Despite the traditional media’s largely sympathetic treatment of the Obama administration, establishment journalist organizations criticized the White House directly over its perceived lack of transparency.
The George W. Bush administration elicited similar criticisms, not only from the likes of the American Civil Liberties Union, but also from conservative Judicial Watch, which characterized the administration’s FOIA posture as “arrogance throughout — that the government is not to be questioned.”
This past January, an open government coalition chastised the Biden administration for not issuing FOIA guidance to agencies during its first year, ignoring an April 2020 request that it do so, and past precedent.
As the coalition wrote in a letter to the DOJ – which typically issues such guidance and monitors FOIA compliance: “Noncompliance is at a decade-long high even while requesters are waiting longer than ever to initiate litigation.
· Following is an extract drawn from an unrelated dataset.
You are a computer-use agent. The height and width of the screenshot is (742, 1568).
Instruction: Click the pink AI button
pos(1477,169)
We once again appeal to you to act.”
A bipartisan group of lawmakers followed suit, urging Attorney General Merrick Garland to act.
In March, Garland did so, moving to “direct the heads of all executive branch departments and agencies to apply a presumption of openness in administering the FOIA and make clear that the Justice Department will not defend nondisclosure decisions that fail to do so.”
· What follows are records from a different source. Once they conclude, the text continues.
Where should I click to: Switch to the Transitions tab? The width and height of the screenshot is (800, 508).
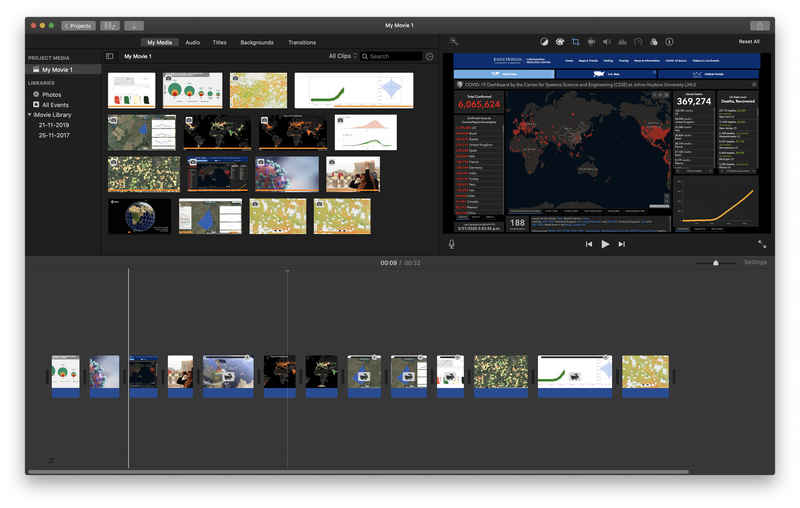click(x=302, y=42)
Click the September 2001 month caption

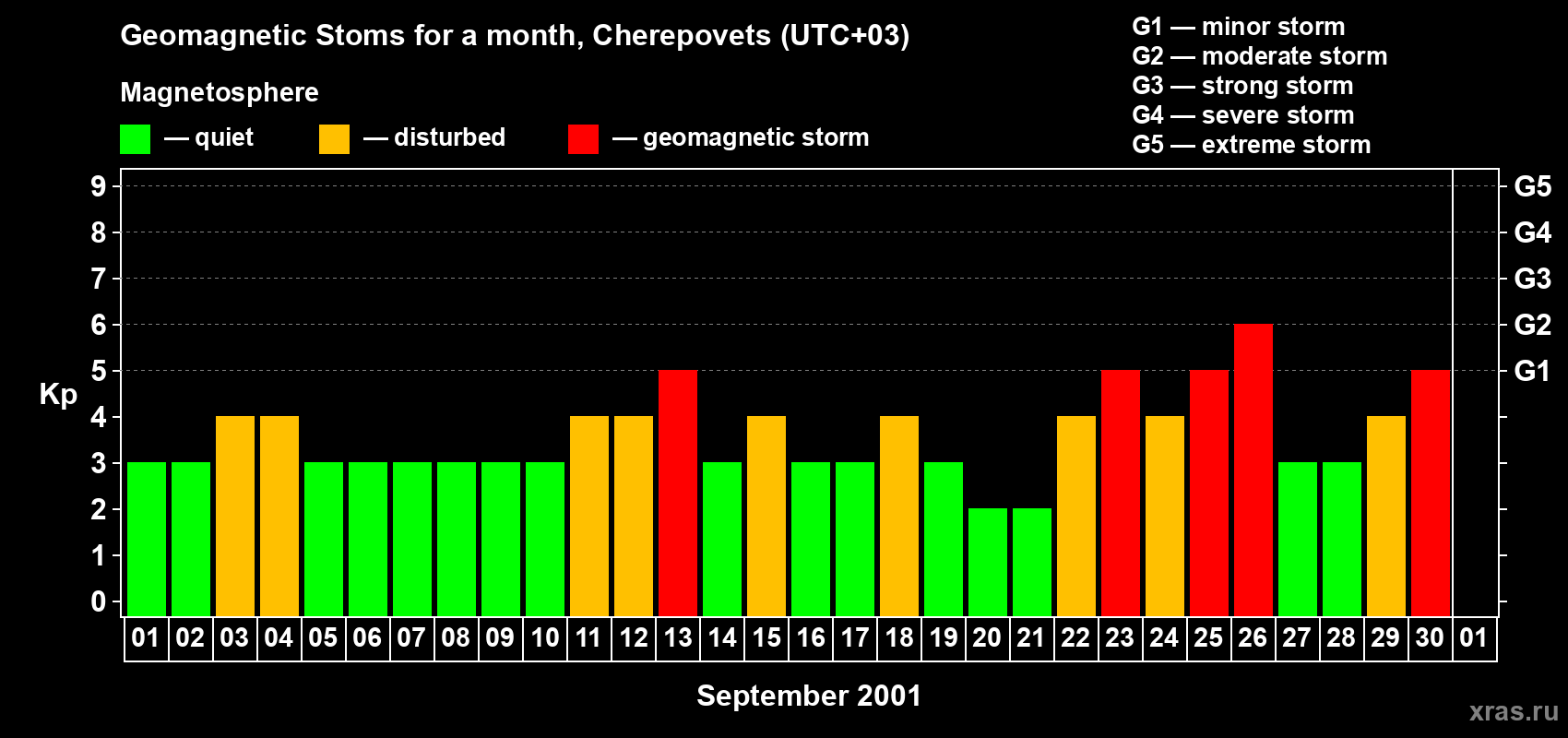click(x=808, y=696)
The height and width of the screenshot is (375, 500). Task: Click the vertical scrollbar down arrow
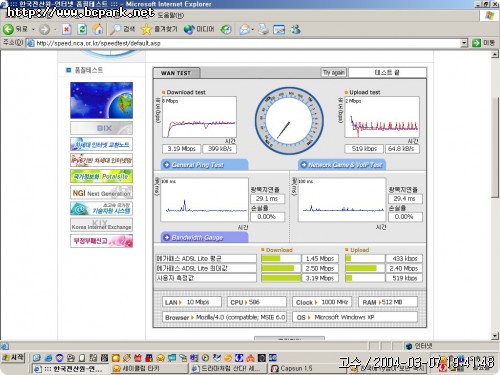(495, 336)
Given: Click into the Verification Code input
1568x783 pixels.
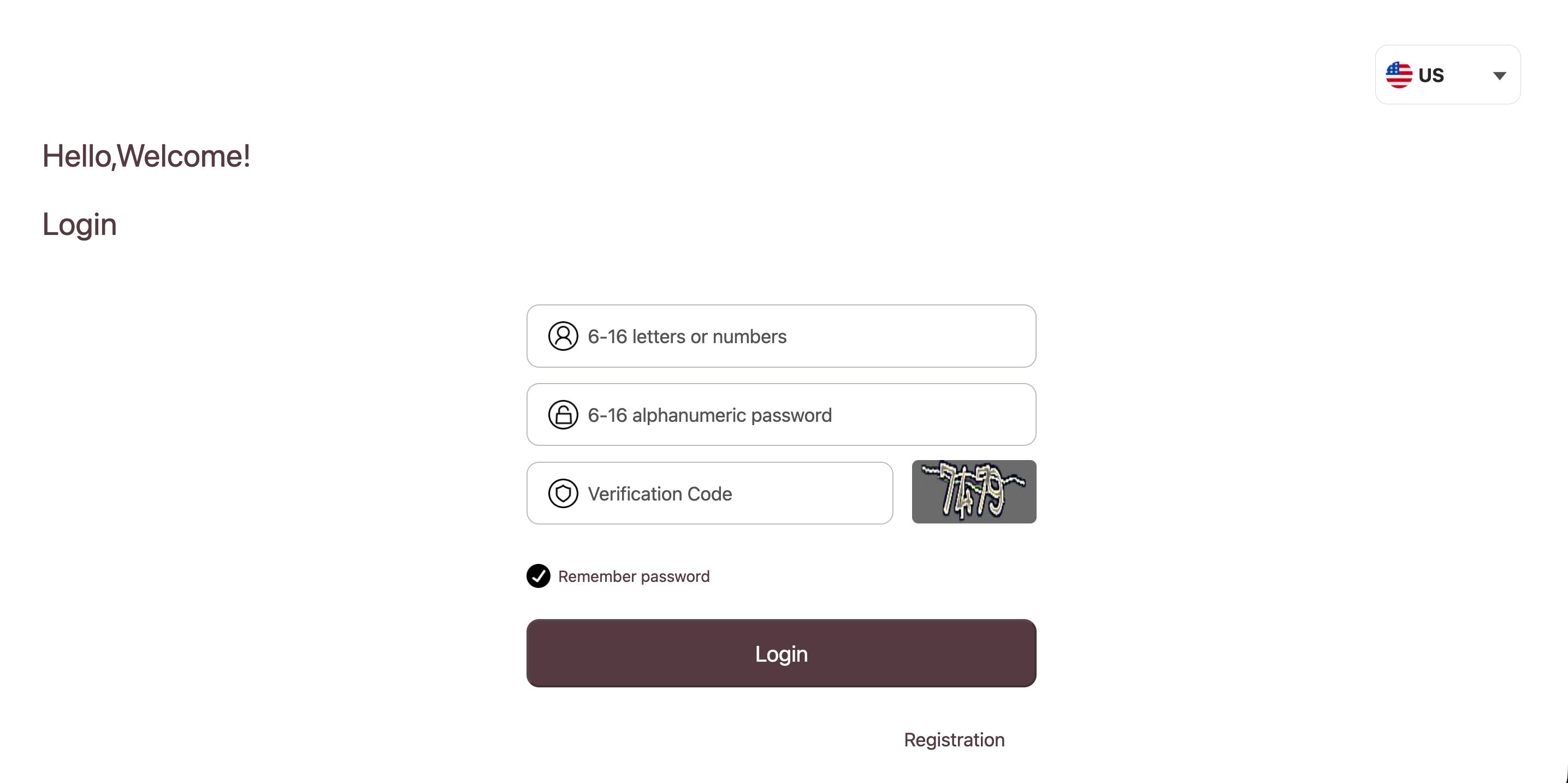Looking at the screenshot, I should click(730, 493).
Reed Rubinstein, Senior Counselor for America First Legal, who has helped RealClearInvestigations draft several FOIA requests, does not believe the Biden administration is practicing what it preaches, telling RCI it has taken FOIA obstruction “to a different level,” and arguing that its email-related requests “suggest that the White House has imposed a new requirement to slow down or frustrate requesters.”
Those RCI interviewed suggest that administration guidance like Garland’s is typically perfunctory.
Michael Bekesha, a senior attorney at Judicial Watch, says that while some administrations distinguish themselves by saying “they’re going to be more proactive towards disclosure, like the Obama administration … That doesn’t mean they are. It just means they talk the talk. But the agencies very rarely walk the walk.”
Seth Moulton, senior policy analyst at the Project on Government Oversight, notes that “through almost every administration, what changes is in the margins … You get an administration that comes in that says, ‘We want you to … put more resources to it, release more information here or there,’ [generate] a little bit of improvement maybe …”
William Cohan, author of several New York Times bestselling books about Wall Street – most of which he says began with a FOIA request – says that irrespective of “the administration, or the politics of the administration, or even the statements of the administration leaders about wanting to be open and transparent and trying to improve the process … every single FOIA request is met with delay and obfuscation.”
The numbers seem to tell this story.
The government’s backlog of FOIA requests swelled by a staggering 97% from 2012 to 2020 – that is, across vastly different administrations.
The backlog has grown against a backdrop of ever-increasing requests, rising to 838,688 in 2021 alone – continuing a trend only interrupted by the 2020 pandemic year whereby requests increased 32% from 2012 to 2019.
During the 2012-2019 period, full denials of FOIA requests grew by 10%, and partial denials by 76%.
In 2021 the GAO reported that several agencies were out of compliance with proactive disclosure requirements. 25 reported zero such disclosures in 2018 and 2019.
Cohan is adamant: “I think FOIA is a joke … to pretend that we have anything like a Freedom of Information Act that actually works and does anything for a working journalist is also a joke.”